Dios quiere la conversión de cada uno y que cada persona viva según sus caminos. Si un pecador se convierte, lo que importa es esto, y Dios no tendrá en cuenta lo anterior. Pero, por desgracia, también puede pasar lo contrario: que uno que llevaba buen camino caiga en la dejadez y se haga pecador, y también aquí lo que cuenta es la actitud que ha asumido ahora.


Por parte de Dios una cosa es clara: lo suyo no es castigar y estar espiando nuestra falta, sino que quiere que todos se conviertan de sus caminos y vivan, y está siempre dispuesto a acoger al que vuelve a él. Es lo que subraya más el salmo de hoy: «de ti procede el perdón… del Señor viene la misericordia y él redimirá a Israel de todos sus delitos».

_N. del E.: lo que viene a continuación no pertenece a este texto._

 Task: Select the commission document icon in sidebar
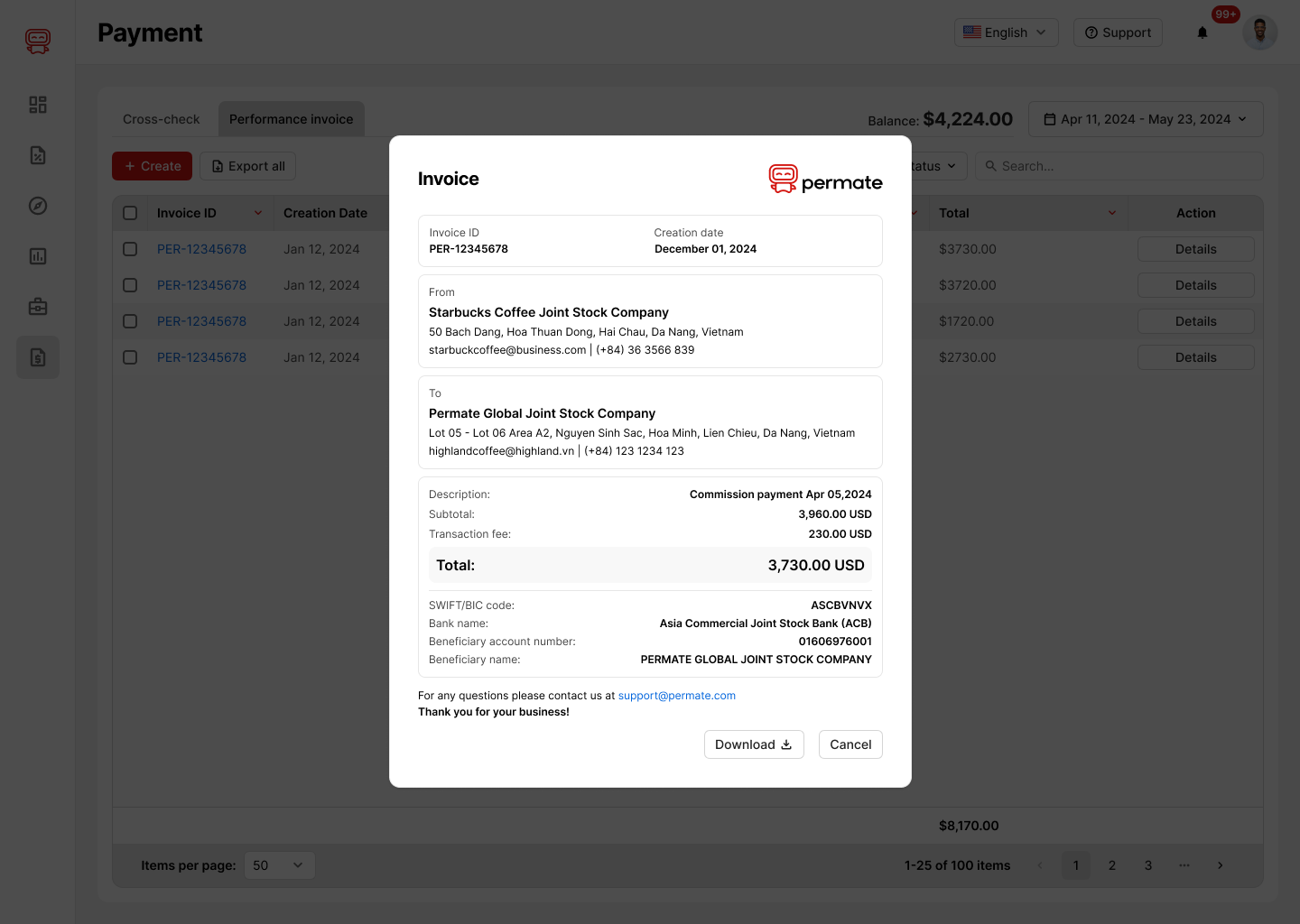point(37,155)
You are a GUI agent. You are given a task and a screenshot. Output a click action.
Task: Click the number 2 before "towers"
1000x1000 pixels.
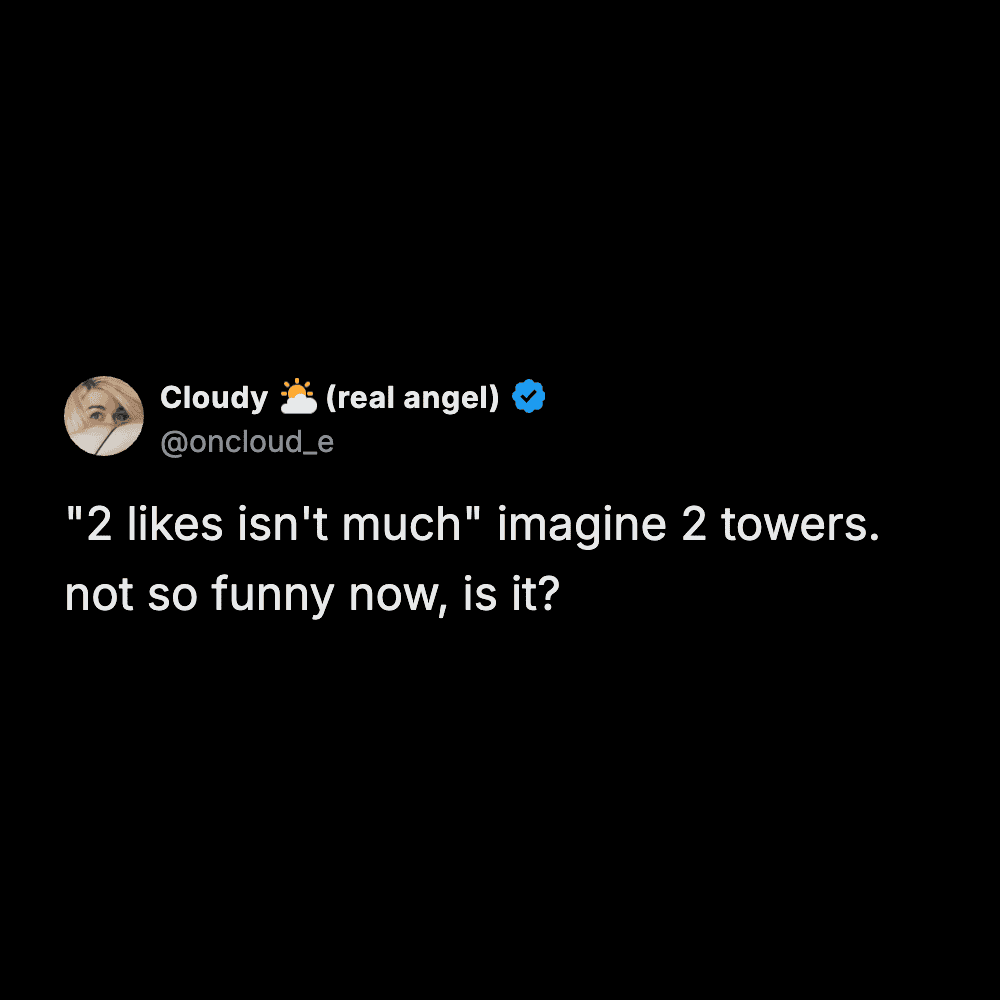[694, 525]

2. Es un programa exigente el que Jesús nos propone para la conversión pascual: que nuestra santidad sea más perfecta que la de los fariseos y letrados, que era más bien de apariencias y superficial.


«Oísteis… pero yo os digo». No podemos contentarnos con «no matar», sino que hemos de llegar a «no estar peleado con el hermano» y a no insultarle. La conversión de las actitudes interiores, además de los hechos exteriores: los juicios, las intenciones, las envidias y rencores.


No sólo reconciliarse con Dios, sino también con el hermano. Y, si es el caso, dar prioridad a este entendimiento con el hermano, más incluso que a la ofrenda de sacrificios a Dios en el altar.


3. Ambas lecturas nos pueden hacen pensar un poco en nuestro camino de Cuaresma hacia la nueva vida pascual.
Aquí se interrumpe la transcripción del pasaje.